Train no substitute for HK's iconic trams

PUBLISHED : Sunday, 06 September, 2015, 12:01am
UPDATED : Sunday, 06 September, 2015, 12:01am

I felt very upset when I heard there was a proposal to cut the Hong Kong Tramway's route in Central, because it was thought the opening of the MTR's West Island Line can replace trams, free up their lanes and thereby decrease traffic congestion in the area.

First, if the MTR is a substitute for trams, the "ding-dings" should have stopped operating after 1985 when the Island Line opened. In the last 30 years, trams have been one of the most popular means of transport.

They provide an almost door-to-door service due to frequent stops and are particularly welcomed by passengers travelling short distances, not only because they offer the cheapest fare of all the transport options but also time is saved by not having to walk up and down to the MTR platform.

Many white-collar workers in Central, including me, much prefer taking trams to meet friends in Sheung Wan, Admiralty and Wan Chai during lunch or after work.

Trams are always crowded with passengers in those hours.

Second, the root cause of the heavy road traffic in Central is actually illegal parking and increasing numbers of private vehicles in the district. For example, there are no tram lanes in Queen's Road Central, Wyndham Street, Ice House Street and Lyndhurst Terrace but there is always heavy road congestion because many private vehicles illegally park at the roadside for hours.

Third, trams are a tourism icon in Hong Kong and have a strong heritage value. The Hong Kong Tourism Board promotes a relaxing ride on Hong Kong Island during which visitors can have a good look at the city.

Removing tram means killing one of Hong Kong's attractions.
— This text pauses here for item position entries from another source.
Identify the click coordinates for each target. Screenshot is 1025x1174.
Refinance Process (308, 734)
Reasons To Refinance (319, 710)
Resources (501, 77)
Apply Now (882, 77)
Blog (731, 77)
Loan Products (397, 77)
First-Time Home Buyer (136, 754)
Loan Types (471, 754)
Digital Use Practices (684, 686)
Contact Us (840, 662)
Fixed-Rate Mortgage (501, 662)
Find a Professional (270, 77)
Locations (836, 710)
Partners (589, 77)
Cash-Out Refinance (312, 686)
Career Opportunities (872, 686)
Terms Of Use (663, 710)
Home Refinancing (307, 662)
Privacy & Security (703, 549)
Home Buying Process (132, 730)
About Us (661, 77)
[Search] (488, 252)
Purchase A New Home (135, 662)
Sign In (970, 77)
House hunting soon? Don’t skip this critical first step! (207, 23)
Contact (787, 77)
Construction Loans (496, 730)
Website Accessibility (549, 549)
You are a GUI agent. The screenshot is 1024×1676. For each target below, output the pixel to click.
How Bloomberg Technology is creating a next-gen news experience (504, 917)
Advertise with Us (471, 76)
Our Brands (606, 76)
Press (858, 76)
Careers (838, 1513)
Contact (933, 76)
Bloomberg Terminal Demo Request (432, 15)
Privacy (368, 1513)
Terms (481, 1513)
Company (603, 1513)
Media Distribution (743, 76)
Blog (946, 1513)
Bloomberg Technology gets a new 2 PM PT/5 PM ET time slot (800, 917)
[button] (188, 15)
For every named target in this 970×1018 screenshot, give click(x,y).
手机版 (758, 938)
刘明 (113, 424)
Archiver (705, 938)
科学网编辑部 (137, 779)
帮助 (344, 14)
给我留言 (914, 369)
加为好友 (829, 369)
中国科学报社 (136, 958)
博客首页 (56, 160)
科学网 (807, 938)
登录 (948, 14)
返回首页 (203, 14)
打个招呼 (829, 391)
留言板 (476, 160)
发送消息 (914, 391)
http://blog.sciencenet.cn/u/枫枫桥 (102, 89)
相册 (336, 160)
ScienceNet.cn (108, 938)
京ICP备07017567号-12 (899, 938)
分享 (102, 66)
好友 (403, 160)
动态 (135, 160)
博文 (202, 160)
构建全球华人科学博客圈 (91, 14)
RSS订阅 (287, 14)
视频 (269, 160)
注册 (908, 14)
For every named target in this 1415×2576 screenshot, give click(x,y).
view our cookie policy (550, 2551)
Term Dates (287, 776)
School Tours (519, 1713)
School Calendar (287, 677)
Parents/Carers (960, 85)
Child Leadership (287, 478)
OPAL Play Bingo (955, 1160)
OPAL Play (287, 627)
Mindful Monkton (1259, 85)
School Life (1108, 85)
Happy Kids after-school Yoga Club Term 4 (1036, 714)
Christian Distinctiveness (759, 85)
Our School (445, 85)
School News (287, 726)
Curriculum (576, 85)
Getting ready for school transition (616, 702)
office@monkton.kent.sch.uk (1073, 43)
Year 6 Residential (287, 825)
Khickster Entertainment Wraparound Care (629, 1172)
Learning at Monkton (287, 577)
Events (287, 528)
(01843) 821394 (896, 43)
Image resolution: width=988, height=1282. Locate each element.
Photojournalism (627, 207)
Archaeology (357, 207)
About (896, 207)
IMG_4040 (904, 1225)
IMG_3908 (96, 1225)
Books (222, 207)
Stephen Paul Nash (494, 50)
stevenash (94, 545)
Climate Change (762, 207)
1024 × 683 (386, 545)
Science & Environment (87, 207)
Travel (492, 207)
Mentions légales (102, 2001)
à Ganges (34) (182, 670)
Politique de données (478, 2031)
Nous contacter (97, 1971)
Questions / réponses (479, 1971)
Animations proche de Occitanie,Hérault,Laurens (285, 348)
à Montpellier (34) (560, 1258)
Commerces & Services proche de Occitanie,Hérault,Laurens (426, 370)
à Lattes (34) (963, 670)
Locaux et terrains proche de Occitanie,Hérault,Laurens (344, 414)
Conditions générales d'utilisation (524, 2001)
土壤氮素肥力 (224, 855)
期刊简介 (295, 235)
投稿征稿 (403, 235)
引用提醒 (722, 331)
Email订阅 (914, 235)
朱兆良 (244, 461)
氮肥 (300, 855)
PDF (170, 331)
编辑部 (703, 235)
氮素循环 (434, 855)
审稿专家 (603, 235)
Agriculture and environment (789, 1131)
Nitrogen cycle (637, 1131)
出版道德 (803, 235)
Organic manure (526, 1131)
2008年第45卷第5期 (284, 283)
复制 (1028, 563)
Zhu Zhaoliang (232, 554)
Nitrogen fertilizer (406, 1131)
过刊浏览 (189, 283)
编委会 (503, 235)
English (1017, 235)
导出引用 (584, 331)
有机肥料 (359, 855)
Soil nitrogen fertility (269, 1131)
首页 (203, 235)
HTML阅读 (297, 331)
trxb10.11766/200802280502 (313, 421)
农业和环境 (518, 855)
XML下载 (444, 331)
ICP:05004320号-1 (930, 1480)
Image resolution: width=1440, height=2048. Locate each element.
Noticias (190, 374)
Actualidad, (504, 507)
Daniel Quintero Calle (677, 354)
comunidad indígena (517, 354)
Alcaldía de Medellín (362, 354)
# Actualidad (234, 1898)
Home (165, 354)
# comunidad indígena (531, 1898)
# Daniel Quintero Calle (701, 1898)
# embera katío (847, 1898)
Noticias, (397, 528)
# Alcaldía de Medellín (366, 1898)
Remember that once the heritage has been removed, it cannot be restored.

I really hope that the government can deal with the root cause of busy traffic and take action to control the use of private vehicles and impose heavy penalties for illegal parking in the district. This is what other major cities are doing (for example, Singapore or New York), to encourage citizens to use public transport.

The government should not do the reverse, that is, to eliminate the public transport (trams) and encourage more use of private cars.